En face du Barlement, un panneau signale le contrôle des frontières. Au comptoir d’un bâtiment situé quelques marches plus bas, Alma surveille le tampon qui délivre le visa pour Užupis. « Beaucoup viennent ici en pensant que c’est obligatoire », sourit la vendeuse, qui invite rapidement à jeter un oeil sur ce que propose ce « ministère du Shopping »: nourriture, bougies, stickers… Ces objets ne sont pas réalisés par les artistes du coin, mais ils plaisent au touriste. La marchandisation rattrape en effet cette République par ailleurs en pleine gentrification. Attirés par l’atmosphère décontractée et créative, de nombreux Lituaniens riches et/ou célèbres ont investi les lieux depuis une vingtaine d’années. Une opulence économique idéale pour la survie de l’esprit artistique du quartier, mais un coup de massue pour l’art spontané. « A l’époque soviétique, nous devions chercher la liberté, affirme ainsi Milda Arcikauskaite, une artiste qui gère une école de chant dans le quartier. Ça avait un côté romantique parce que les gens n’avaient pas grand-chose, ils voulaient passer du temps ensemble et créer pour eux-mêmes. » Aujourd’hui, les oeuvres brutes laissent de plus en plus leur place à des galeries froides où règne l’art « contrôlé ».

Au ministère du Shopping, Alma tamponne votre passeport (avec le sourire).
Au ministère du Shopping, Alma tamponne votre passeport (avec le sourire).© EMILIEN HOFMAN

La plupart des pôles importants ont été rafraîchis. La façade de l’incubateur d’art a été repeinte et la Jonas Mekas Draught Alley, longtemps sublimée par son street art avant-gardiste, s’apprête à prendre les airs d’une rue pavée et commerçante façon Durbuy, le charme en moins. Sur les hauteurs de la République, les portails de propriétés privées dotés de digicode se succèdent. En quelques années, le prix de l’immobilier aurait augmenté de plus de 70%. « C’est clair qu’Užupis est devenu très propre et les disparités sociales sont plus évidentes, reconnaît Tomas Cepaitis. Mais je crois en l’esprit de ce quartier excentrique qui a un caractère fort et dont l’âme restera. Ceux qui ne s’y adapteront pas partiront. » Avec ou sans le sourire.

::::

=== CONSIGNE A ===
D'après le texte sur Užupis, de combien le prix de l'immobilier aurait-il augmenté en quelques années ?
=== CONSIGNE B ===
Recopiez le passage du texte sur Užupis allant de « La plupart des » à « sans le sourire. » en remplaçant « façade » par « devanture ».

::::

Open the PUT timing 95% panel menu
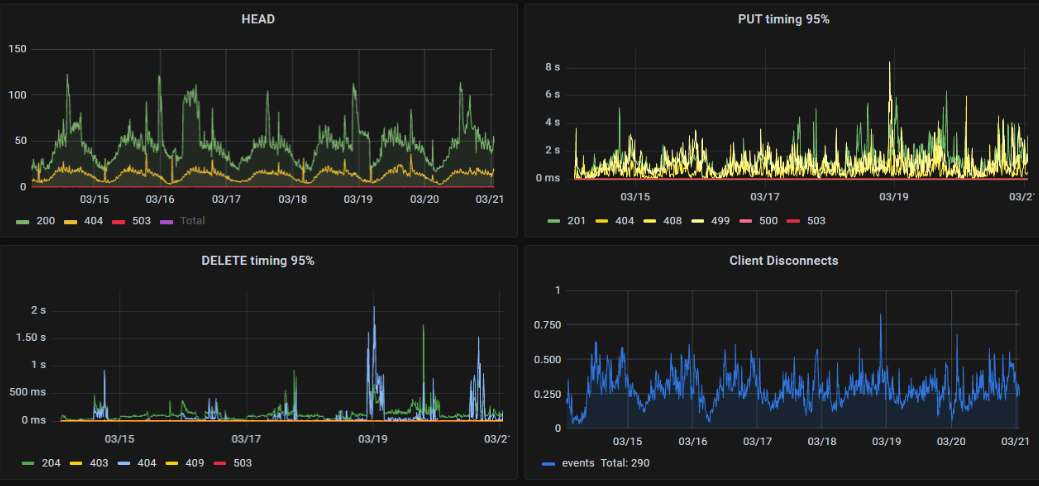Image resolution: width=1039 pixels, height=486 pixels. click(784, 19)
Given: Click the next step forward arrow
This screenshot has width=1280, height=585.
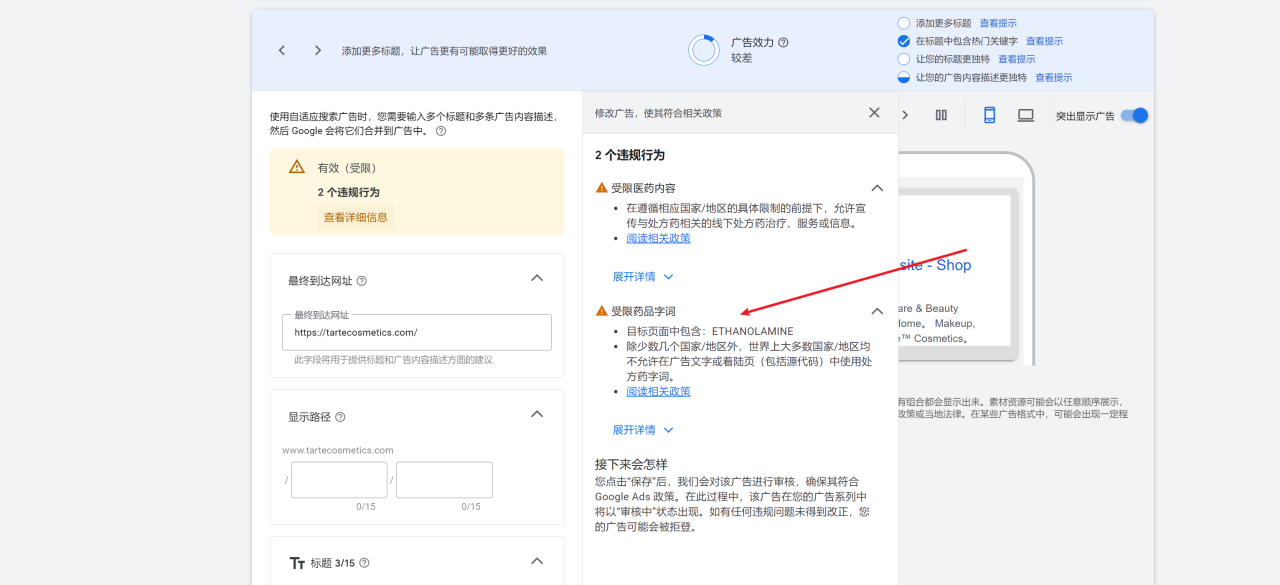Looking at the screenshot, I should (x=318, y=51).
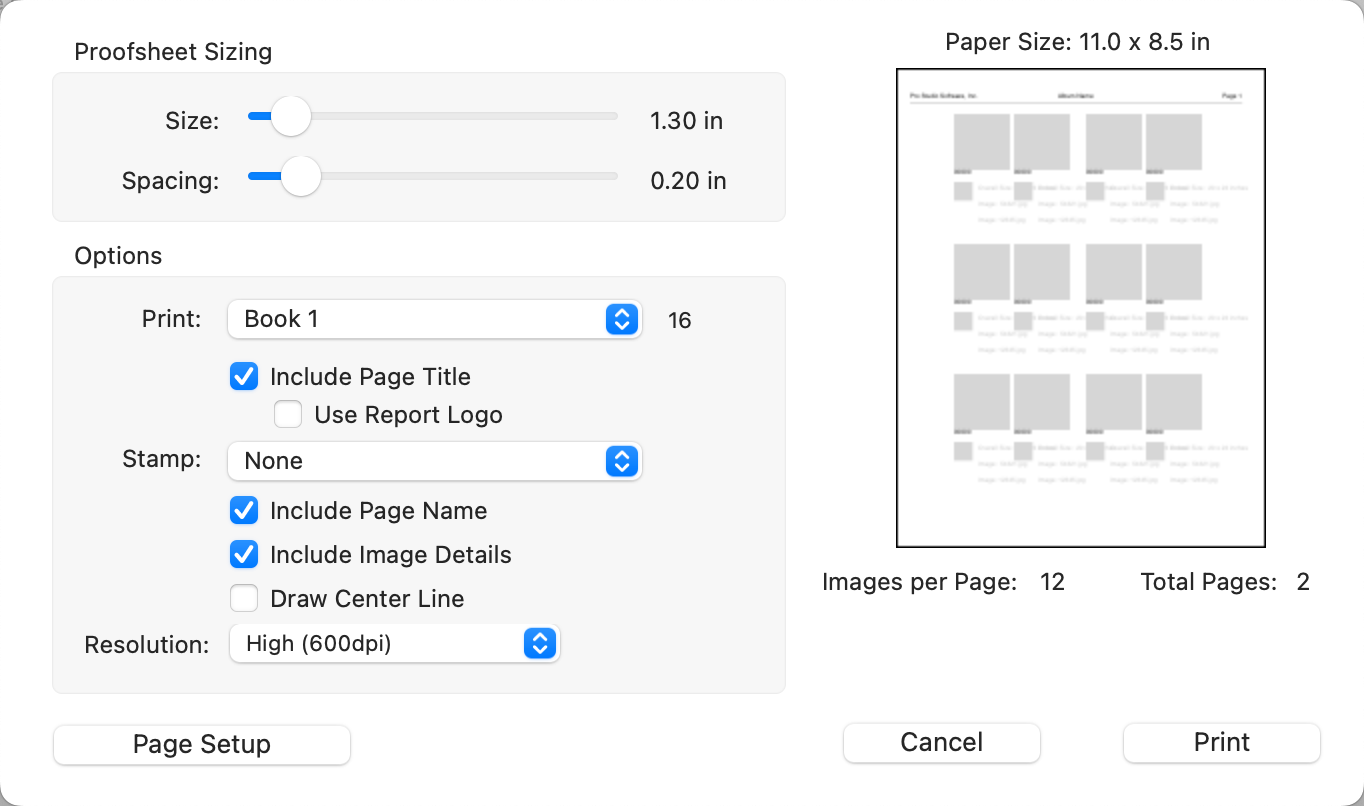Uncheck Include Page Name

[x=244, y=511]
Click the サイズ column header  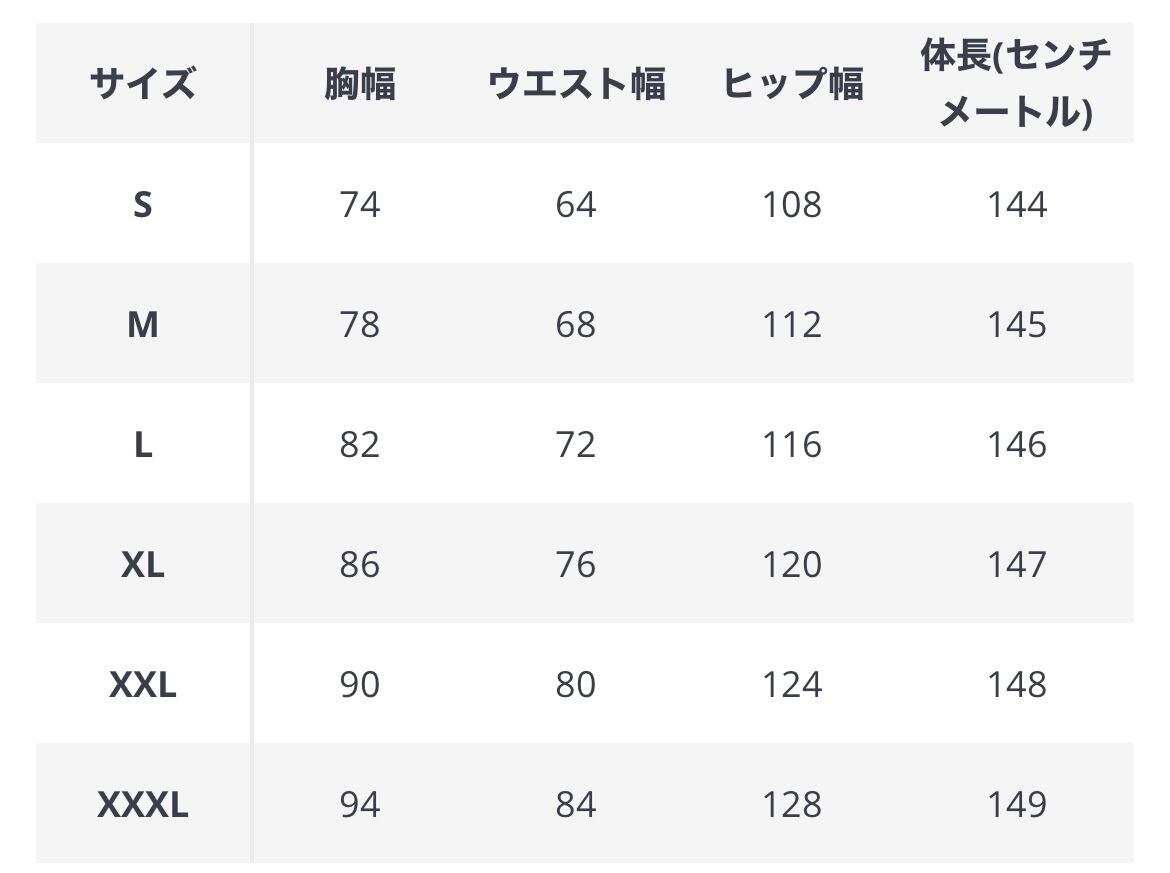[143, 84]
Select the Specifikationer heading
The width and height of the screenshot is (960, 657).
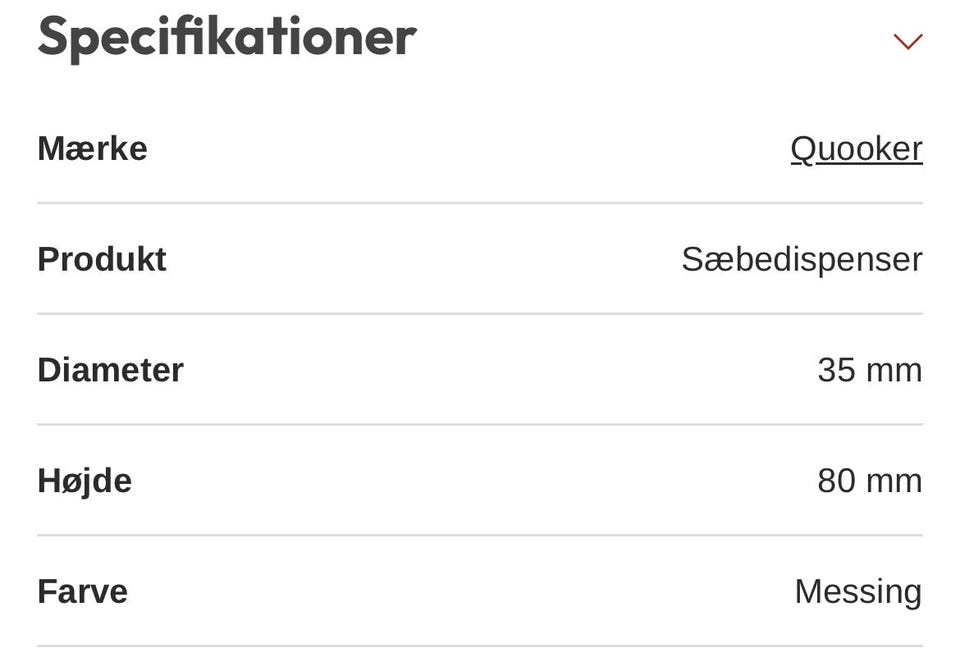(226, 38)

::::

=== RÉPONSE A ===
De plus de 70%.

=== RÉPONSE B ===
La plupart des pôles importants ont été rafraîchis. La devanture de l’incubateur d’art a été repeinte et la Jonas Mekas Draught Alley, longtemps sublimée par son street art avant-gardiste, s’apprête à prendre les airs d’une rue pavée et commerçante façon Durbuy, le charme en moins. Sur les hauteurs de la République, les portails de propriétés privées dotés de digicode se succèdent. En quelques années, le prix de l’immobilier aurait augmenté de plus de 70%. « C’est clair qu’Užupis est devenu très propre et les disparités sociales sont plus évidentes, reconnaît Tomas Cepaitis. Mais je crois en l’esprit de ce quartier excentrique qui a un caractère fort et dont l’âme restera. Ceux qui ne s’y adapteront pas partiront. » Avec ou sans le sourire.